Parmi les pistes que le gouvernement explore pour garder le budget sous contrôle, il y a une hausse sélective de la TVA. « Mais une telle mesure ne rapporterait rien – et pourrait même coûter de l'argent à l'état », prévient Dominique Michel, administrateur délégué de Comeos. « Le nouveau contrôle budgétaire de fin février est nécessaire parce que le gouvernement avait estimé la croissance de manière trop optimiste à 0,8 pour cent. Et maintenant, on risque d'étouffer complètement la croissance par une hausse de la TVA. »
Pouvoir d'achat
Depuis l'été 2011, le commerce sent que le consommateur regarde à son portefeuille. L'incertitude et la crainte de scénarios catastrophes sur les plans économique et financier mettent la confiance des consommateurs fortement sous pression. « Notre Baromètre du commerce a révélé que la moitié des Belges craignent que leur pouvoir d'achat diminue en 2012 », souligne Dominique Michel. « Une hausse de la TVA constitue la méthode la plus efficace pour faire baisser effectivement ce pouvoir d'achat : le consommateur en ressentira immédiatement l'effet dans son porte-monnaie ».
TVA la plus élevée de la région
En Belgique, la pression de la TVA est déjà supérieure à la moyenne européenne. « Les pays voisins ont une TVA moins élevée et peuvent donc vendre moins cher », poursuit D. Michel. « Les Pays-Bas et l'Allemagne ont un taux de 19 pour cent et la France de 19.6 pour cent. Chaque année, nous perdons déjà 2,5 milliards d'euros de recettes parce que de plus en plus de Belges franchissent la frontière pour faire leurs achats. Une nouvelle hausse de la TVA affaiblirait encore plus notre position concurrentielle. Pour un caddie de 100 euros, vous payez 119 euros aux Pays-Bas et en Allemagne, en France 119,6 et en Belgique 121, demain 122 ou 123 euros. Une différence qui compte. »

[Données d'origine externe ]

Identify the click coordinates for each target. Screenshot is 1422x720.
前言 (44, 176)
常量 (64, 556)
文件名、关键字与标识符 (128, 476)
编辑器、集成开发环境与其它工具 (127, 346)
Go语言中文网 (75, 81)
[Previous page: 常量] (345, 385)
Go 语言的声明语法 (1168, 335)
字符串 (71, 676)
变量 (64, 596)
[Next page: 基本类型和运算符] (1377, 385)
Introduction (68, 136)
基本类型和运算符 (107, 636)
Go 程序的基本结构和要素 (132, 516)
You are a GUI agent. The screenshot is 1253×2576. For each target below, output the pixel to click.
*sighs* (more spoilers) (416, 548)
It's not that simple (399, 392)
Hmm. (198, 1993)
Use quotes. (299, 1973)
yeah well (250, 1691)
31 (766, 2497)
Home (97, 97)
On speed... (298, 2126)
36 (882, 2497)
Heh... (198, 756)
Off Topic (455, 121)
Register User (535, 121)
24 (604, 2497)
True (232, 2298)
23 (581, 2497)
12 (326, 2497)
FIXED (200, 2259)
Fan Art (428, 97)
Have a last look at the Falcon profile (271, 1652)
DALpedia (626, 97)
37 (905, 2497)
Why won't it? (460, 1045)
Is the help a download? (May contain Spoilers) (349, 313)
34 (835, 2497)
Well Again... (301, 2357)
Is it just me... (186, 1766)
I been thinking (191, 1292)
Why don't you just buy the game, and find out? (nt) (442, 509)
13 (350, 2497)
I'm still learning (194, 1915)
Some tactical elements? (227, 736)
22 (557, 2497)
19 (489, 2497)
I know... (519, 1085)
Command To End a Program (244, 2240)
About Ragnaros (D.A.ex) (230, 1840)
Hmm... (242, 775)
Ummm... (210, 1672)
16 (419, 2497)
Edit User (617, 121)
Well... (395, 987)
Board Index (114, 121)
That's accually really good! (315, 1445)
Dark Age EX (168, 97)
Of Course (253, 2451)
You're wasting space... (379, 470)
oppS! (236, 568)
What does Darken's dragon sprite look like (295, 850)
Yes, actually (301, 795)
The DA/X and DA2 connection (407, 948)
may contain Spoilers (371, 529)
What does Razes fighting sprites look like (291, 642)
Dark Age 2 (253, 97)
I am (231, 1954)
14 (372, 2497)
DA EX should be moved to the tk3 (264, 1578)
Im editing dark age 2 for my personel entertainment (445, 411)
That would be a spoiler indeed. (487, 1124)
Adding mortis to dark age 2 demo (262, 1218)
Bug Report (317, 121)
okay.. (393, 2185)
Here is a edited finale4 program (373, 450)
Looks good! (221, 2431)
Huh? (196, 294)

Nouvelle flambée du coût salarial en vue
« En France, la hausse de la TVA sera liée à une baisse des charges salariales », précise Dominique Michel. « à partir d'octobre, le taux de TVA passera à 21,2 pour cent – mais couplée à cette diminution des charges salariales, c'est une mesure économique qui doit faire croître la productivité. En Belgique, il s'agit d'une intervention purement fiscale – car l'autre élément passe complètement à la trappe. La hausse de la TVA accentuerait dès lors l'inflation, après quoi l'indexation automatique des salaires ferait à nouveau flamber les charges salariales. Nos coûts salariaux sont déjà quinze pour cent plus élevés que dans les pays voisins – la différence devient intenable pour les entreprises ».
Pour Comeos, une hausse de la TVA coûtera plus à notre société que ce qu'elle ne pourra jamais rapporter. « Des coûts salariaux en hausse, une consommation en berne, des clients délaissant notre pays pour leurs courses : un bilan particulièrement négatif », conclut Dominique Michel.